--- Por hacer ---
a. Transcribe del artículo sobre los pactos tras el 20D todo lo que va desde "Apacigüemos los impulsos" hasta "menos todavía, prohibir.".
b. En el artículo sobre los pactos tras el 20D, ¿qué líderes tienen anunciada su visita a la Moncloa para el próximo lunes?
c. Enumera todos los partidos que el artículo sobre los pactos tras el 20D menciona por su nombre o sigla.

--- Texto proporcionado ---
┄┄┄┄┄┄┄┄┄┄
Tras los resultados electorales del pasado 20D, se ha
iniciado de modo febril el juego de las alianzas para formar un gobierno capaz
de conducir este país durante los próximos cuatro años.
Cuando en la legítima y necesaria confrontación política se levantan
banderas y suenan tambores e himnos, acaban tronando los cañones. O las
bofetadas.
El primero en iniciar, con inusual prontitud, este
proceso ha sido Mariano Rajoy, convocando a los líderes de los tres
partidos con mayor representación parlamentaria, iniciando el desfile hacia la
Moncloa Pedro Sánchez y anunciándose para el próximo lunes la
visita de Albert Rivera y Pablo Iglesias.
Tras un sosegado pero inconfundible no de Pedro
Sánchez a las propuestas o insinuaciones de Rajoy, el líder del PSOE ha
anunciado su disposición a iniciar un nuevo intento, dada su condición de
diputado que cuenta con mayor número de escaños, tras el PP.
Es triste percibir, fuera de las negociaciones
internas entre los representantes políticos, como los términos de los acuerdos
o desacuerdos (no les llamemos pactos) se centran en una mediocre contabilidad
de diputados, sin tener en cuenta los votos que los respaldan y legitiman, ni
las circunscripciones en las que han sido elegidos. Tema este de gran
importancia. Una pobre aritmética, mezclada con ofertas de puestos a cambio de
votos. Poco trasciende sobre los contenidos políticos que ofrecen los distintos
partidos en liza.
Sí destaca un tema, realmente importante, que
rápidamente se ha transformado en un elemento que separa drásticamente las
posiciones políticas de los partidos que pueden participar en el proceso de
formación de un nuevo gobierno. Catalunya como línea roja infranqueable para
unos y otros. Catalunya como trinchera o baluarte. En los dos campos que define
esta línea roja toman posiciones los partidos o, al menos, sus líderes
actuales. En un lado se alinean el PP, el PSOE y C’s, con camisetas azul, roja
y naranja. En el otro, Podemos, con camiseta morada, junto con otros
confluyentes en algunas periferias, apoyados por un digno, pero poco relevante
numéricamente, IU-UP.
Apacigüemos los impulsos identitarios sin despreciarlos. Sentémonos a
hablar en serio y con respeto
Dos campos que se diferencian de forma aparentemente
irreconciliable entre los que defienden la unidad indisoluble de España frente
a cualquier intento que suponga la separación de un territorio para
constituirse como una nación independiente y los que proponen un tránsito
inteligente y pacífico hacia un nuevo mapa territorial. Los primeros son los
“españoles, mucho españoles”. Los segundos, los que defendemos como un proceso plenamente democrático la posibilidad de que
una nación como Catalunya deje la difusa aunque oportuna denominación acuñada
en 1978 para constituirse como nación soberana, somos los “poco
españoles”. Una posibilidad que, aún no deseando que se haga realidad, pero que
no debemos ni podemos impedir ni, menos todavía, prohibir.
┄┄┄┄┄┄┄┄┄┄
--- Material ---
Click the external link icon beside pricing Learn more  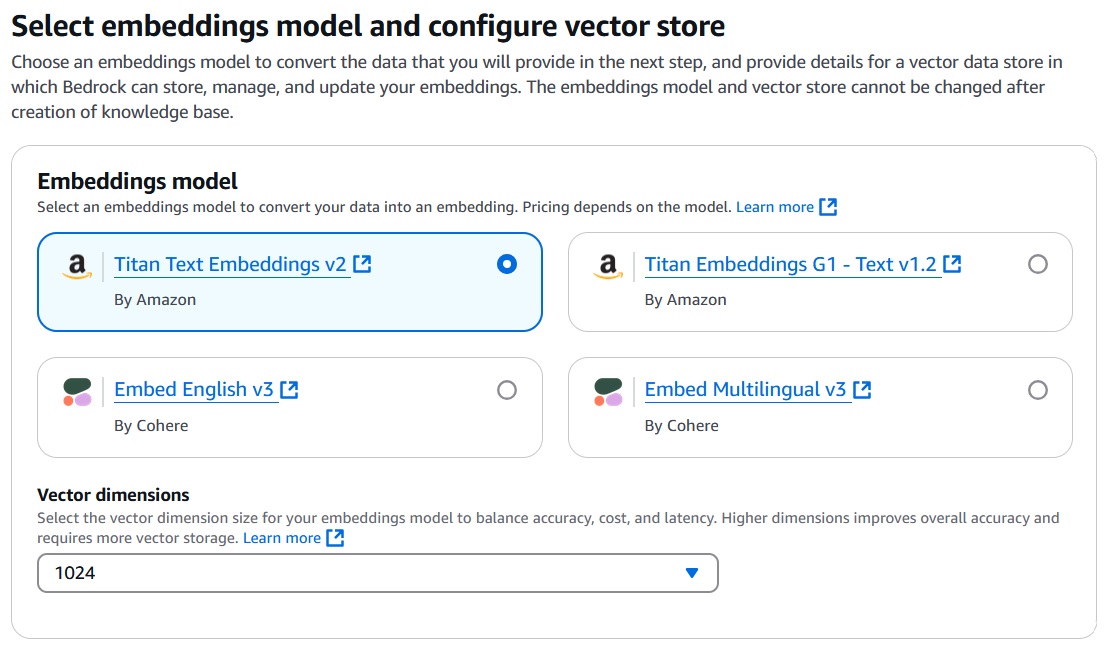(828, 207)
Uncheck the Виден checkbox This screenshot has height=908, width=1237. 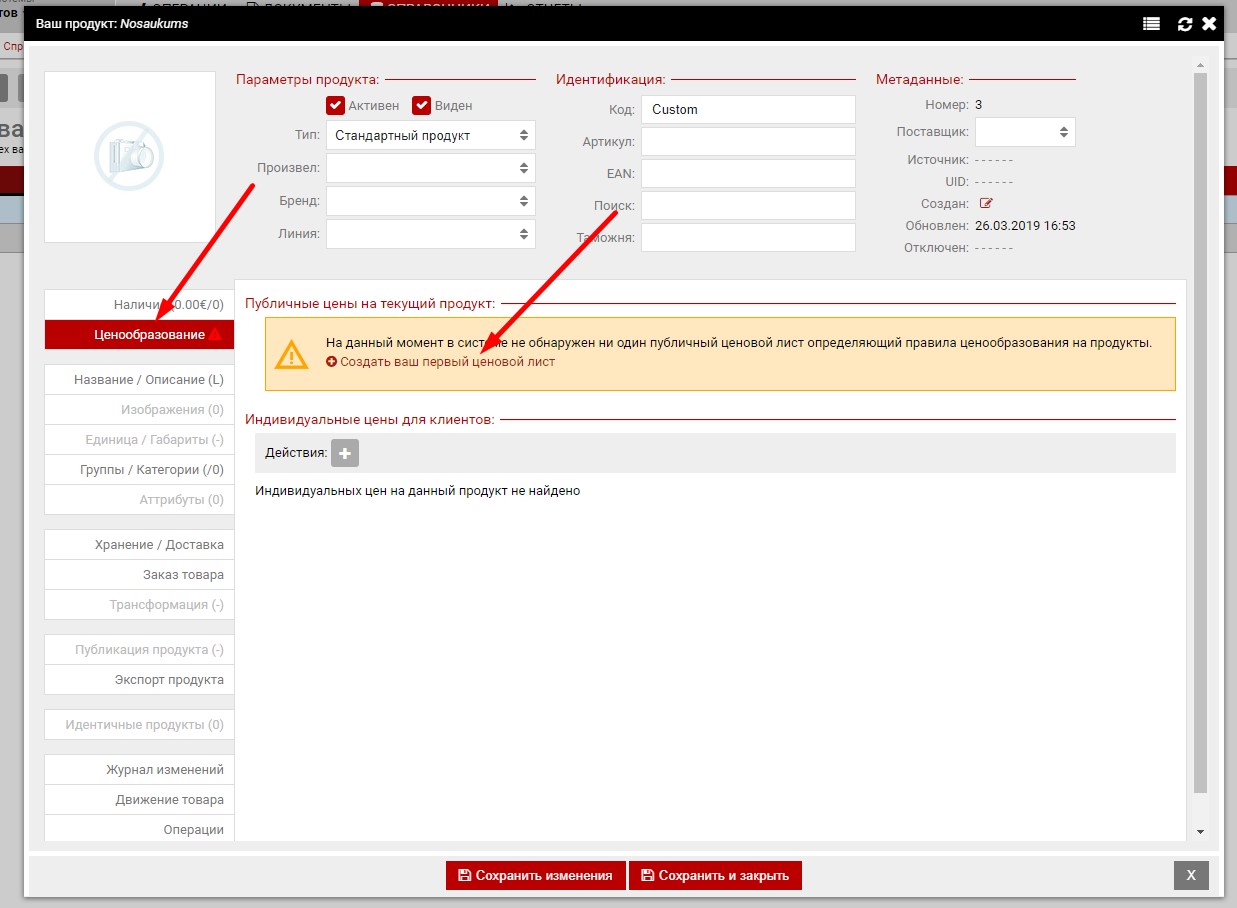click(x=422, y=106)
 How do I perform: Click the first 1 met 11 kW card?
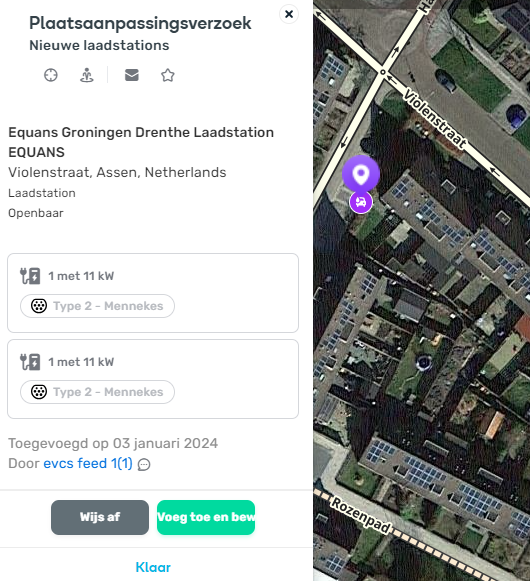click(x=153, y=293)
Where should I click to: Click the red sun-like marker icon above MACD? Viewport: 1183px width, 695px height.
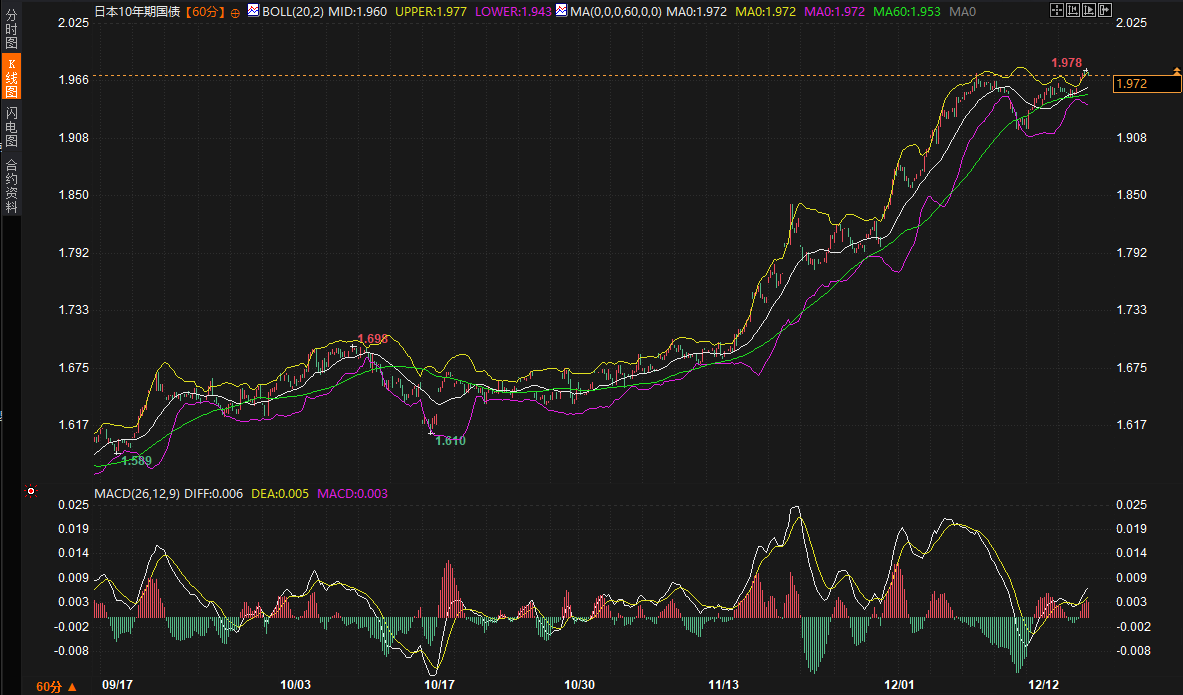click(31, 491)
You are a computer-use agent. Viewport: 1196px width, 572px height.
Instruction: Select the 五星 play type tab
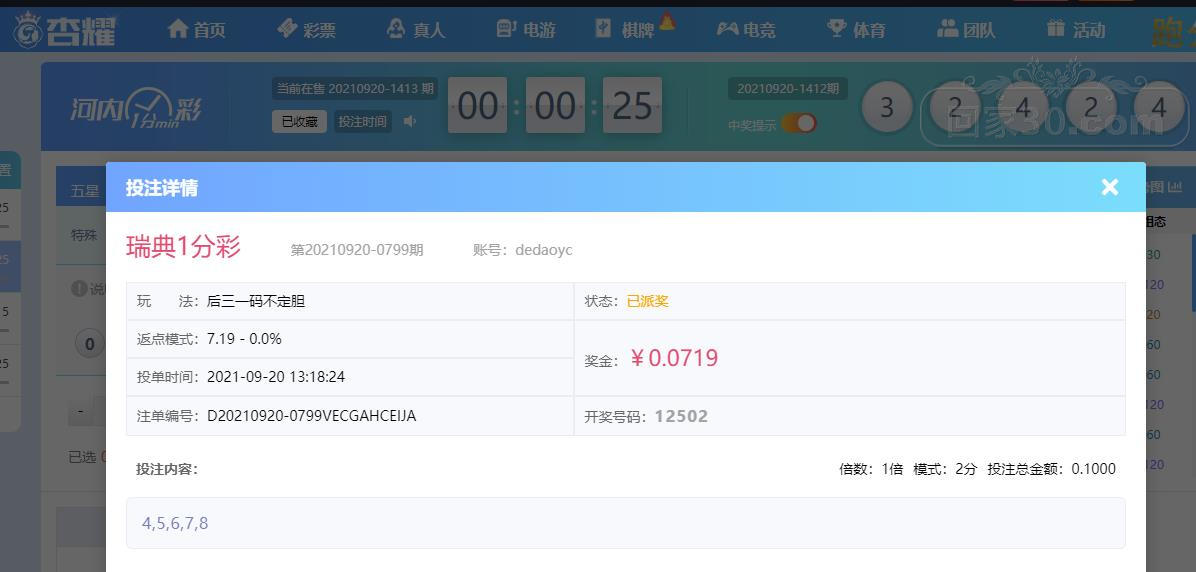click(x=85, y=190)
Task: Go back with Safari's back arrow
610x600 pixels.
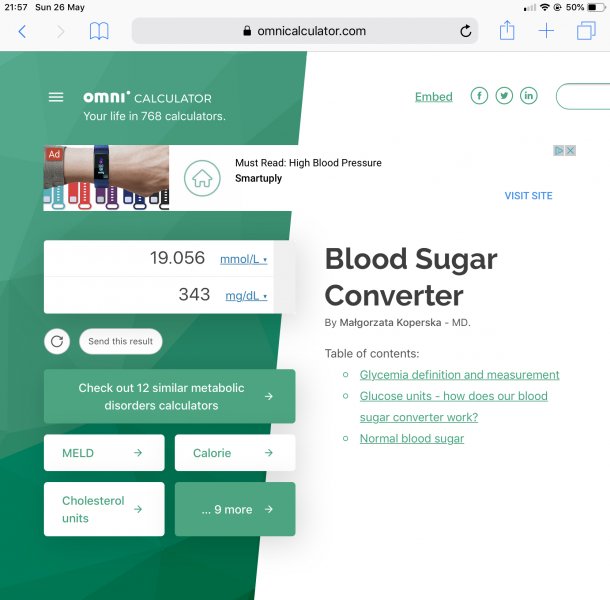Action: point(22,31)
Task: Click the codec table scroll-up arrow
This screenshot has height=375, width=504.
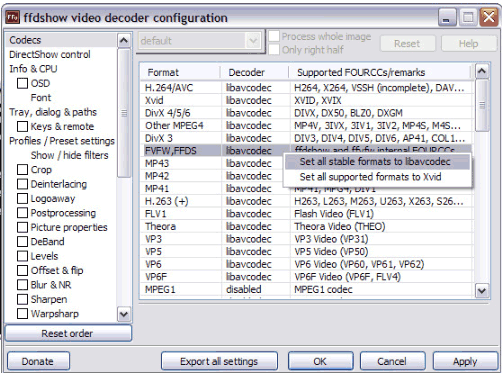Action: tap(482, 71)
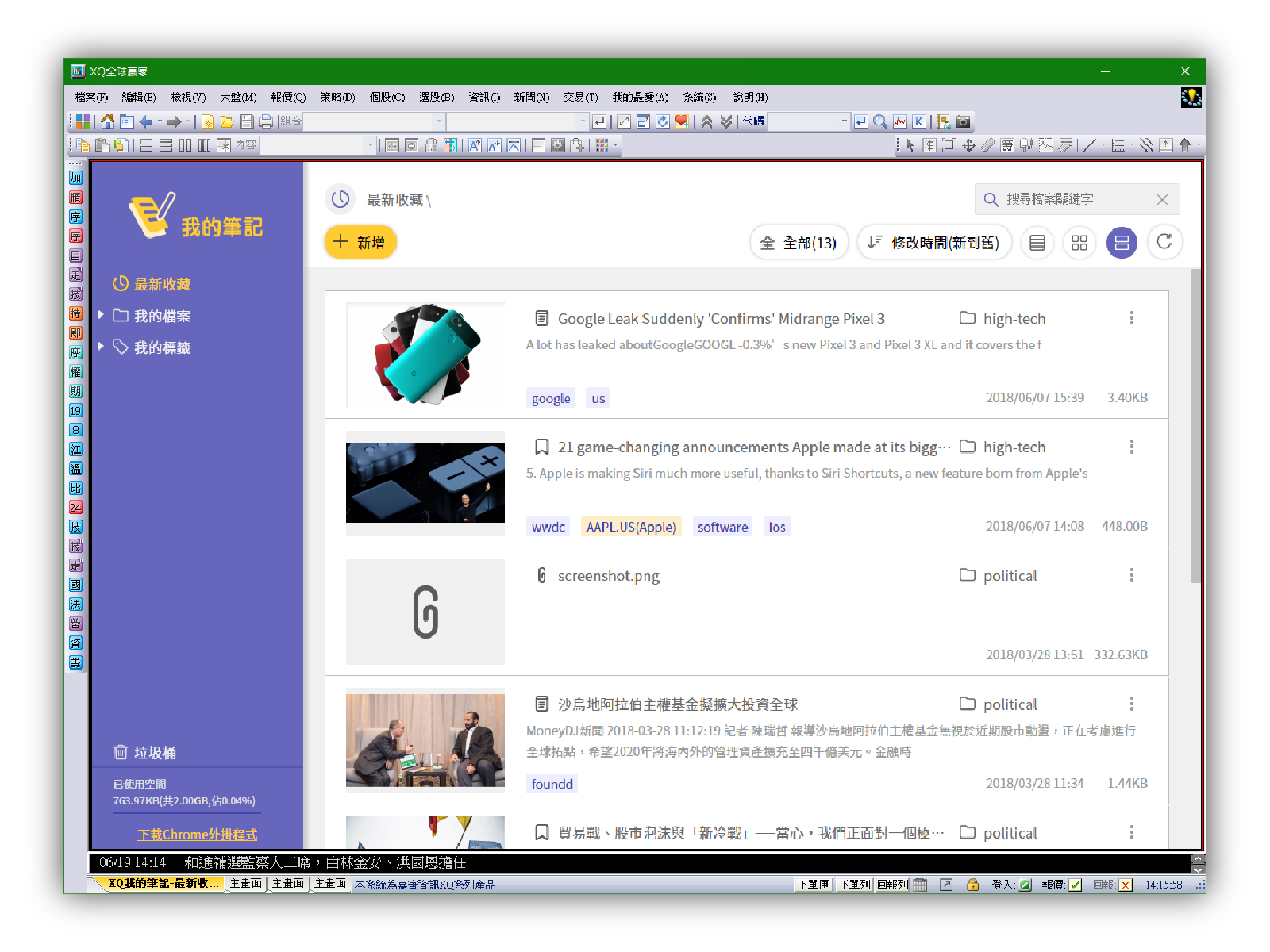Open the 策略 menu
Image resolution: width=1270 pixels, height=952 pixels.
[337, 98]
┄┄┄┄┄┄┄┄┄┄
--- Respuestas por tarea ---
a.
Apacigüemos los impulsos identitarios sin despreciarlos. Sentémonos a
hablar en serio y con respeto
Dos campos que se diferencian de forma aparentemente
irreconciliable entre los que defienden la unidad indisoluble de España frente
a cualquier intento que suponga la separación de un territorio para
constituirse como una nación independiente y los que proponen un tránsito
inteligente y pacífico hacia un nuevo mapa territorial. Los primeros son los
“españoles, mucho españoles”. Los segundos, los que defendemos como un proceso plenamente democrático la posibilidad de que
una nación como Catalunya deje la difusa aunque oportuna denominación acuñada
en 1978 para constituirse como nación soberana, somos los “poco
españoles”. Una posibilidad que, aún no deseando que se haga realidad, pero que
no debemos ni podemos impedir ni, menos todavía, prohibir.

b. Albert Rivera y Pablo Iglesias.

c. PP, PSOE, C’s, Podemos e IU-UP.